● PASSAGE PROVIDED:

- - - -

Sage advice from alumni

Through the decades, Bradley has produced countless influential leaders in a variety of fields. Meet a sampling of them here.

By Abby Wilson Pfeiffer ’10


    White Plains, N.Y.

    Leadership: Senior vice president for horizontal markets and chairman of the diversity council for BBDO

    Education: BFA, Bradley

    Notable: Alligood was one of the country’s first black advertising executives. After serving in the Air Force, he joined BBDO in Detroit and worked on the Pepsi and Dodge accounts. He left BBDO to become director of corporate advertising for RCA, then became president of UniWorld Group. He returned to BBDO in 1984 and became an expert on minority advertising. In 2005, he co-wrote Color Television: 50 Years of African American and Latino Images on Prime Time Television. A Bradley Centurion, Alligood has served on several trade boards and was founding chairman of the Ad Council’s minority perspectives committee. He is former chairman of the board of Health Watch, a minority health information and promotion service. He has received numerous awards, including an AdColor Lifetime Achievement Award in 2010.

- - - -

● EXERCISE DATA:
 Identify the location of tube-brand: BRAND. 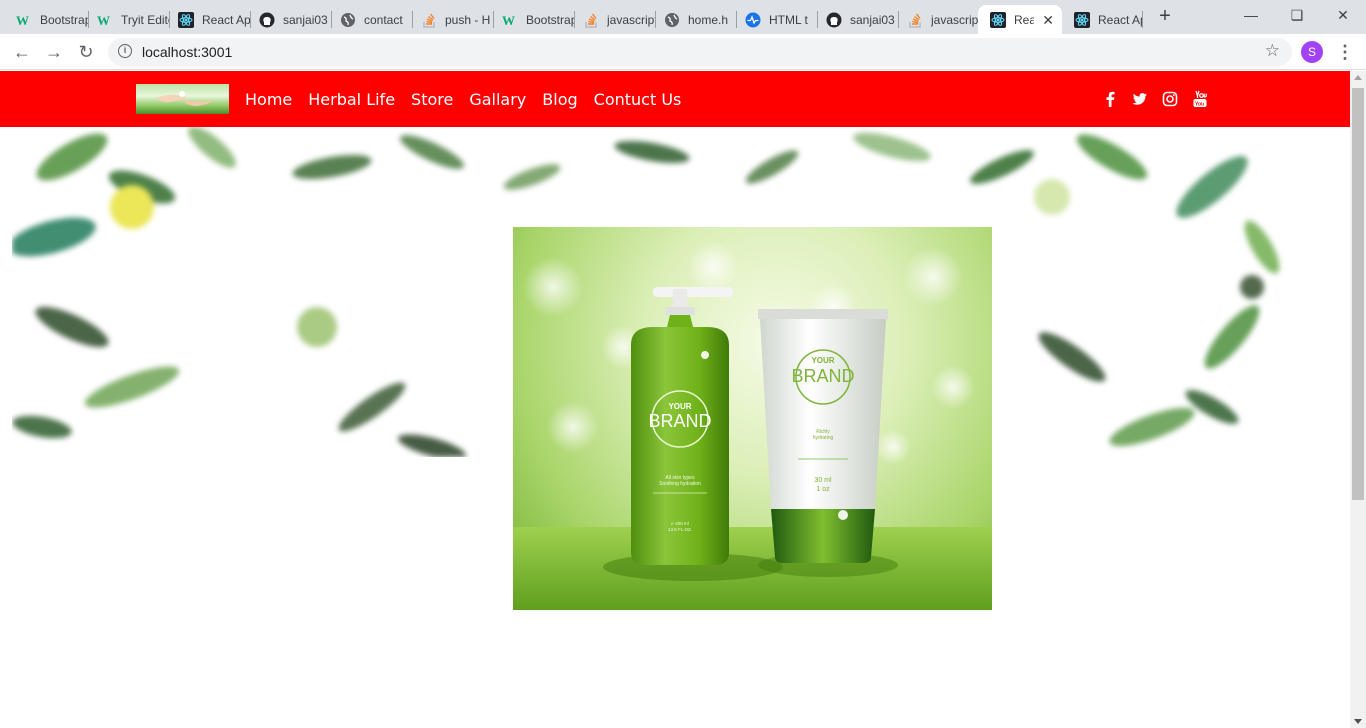
(822, 376).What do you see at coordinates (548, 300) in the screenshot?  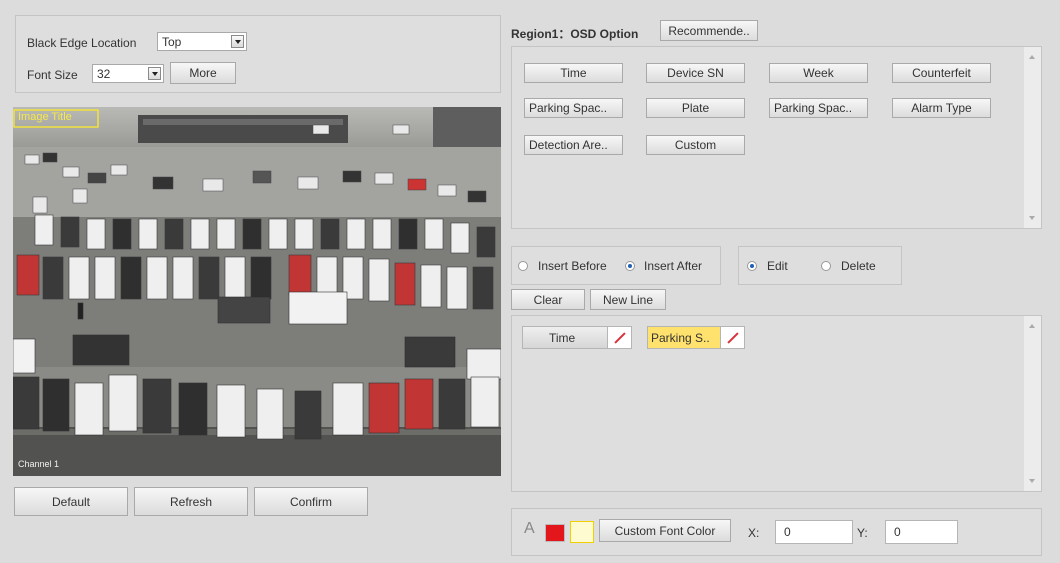 I see `clear-button: Clear` at bounding box center [548, 300].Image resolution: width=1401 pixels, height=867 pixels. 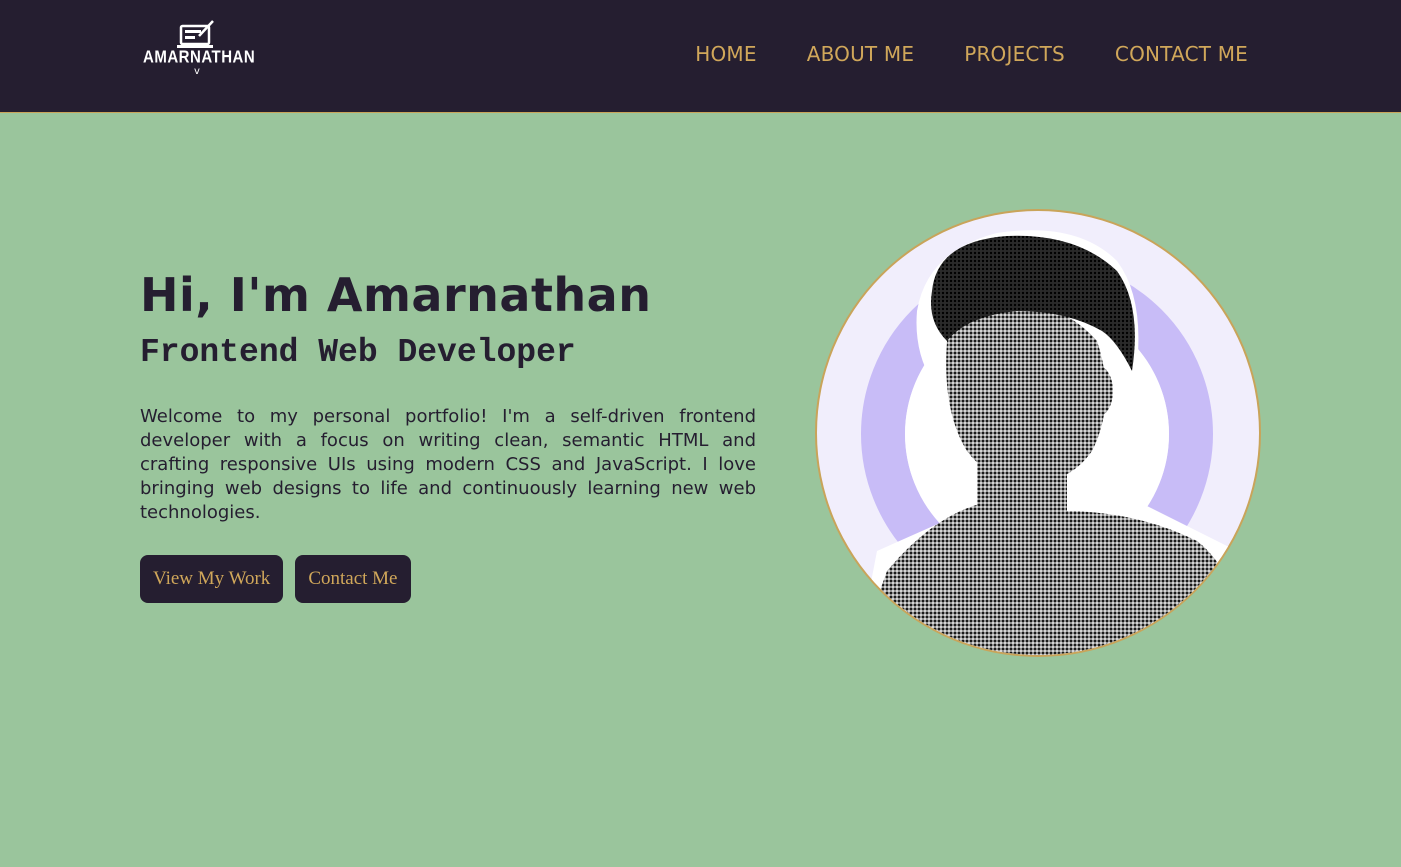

- - - -

● ACTIVITY LIST:
1. In the alumni profile, rewrite the paragraph beginning "Notable: Alligood was one of the country's first black advertising executives" as a shorter bulleted list that keeps its main facts.
2. Write out, word for word, the part of the alumni profile that opens with the words containing "Sage advice from" and closes with "White Plains, N.Y.".

● TASK RESPONSES:
1.
- One of the country's first black advertising executives
- Served in the Air Force, then joined BBDO in Detroit, working on the Pepsi and Dodge accounts
- Left to become director of corporate advertising for RCA, then president of UniWorld Group
- Returned to BBDO in 1984 and became an expert on minority advertising
- Co-wrote Color Television: 50 Years of African American and Latino Images on Prime Time Television (2005)
- A Bradley Centurion who has served on several trade boards and was founding chairman of the Ad Council's minority perspectives committee
- Former chairman of the board of Health Watch, a minority health information and promotion service
- Has received numerous awards, including a 2010 AdColor Lifetime Achievement Award

2.
Sage advice from alumni

Through the decades, Bradley has produced countless influential leaders in a variety of fields. Meet a sampling of them here.

By Abby Wilson Pfeiffer ’10


    White Plains, N.Y.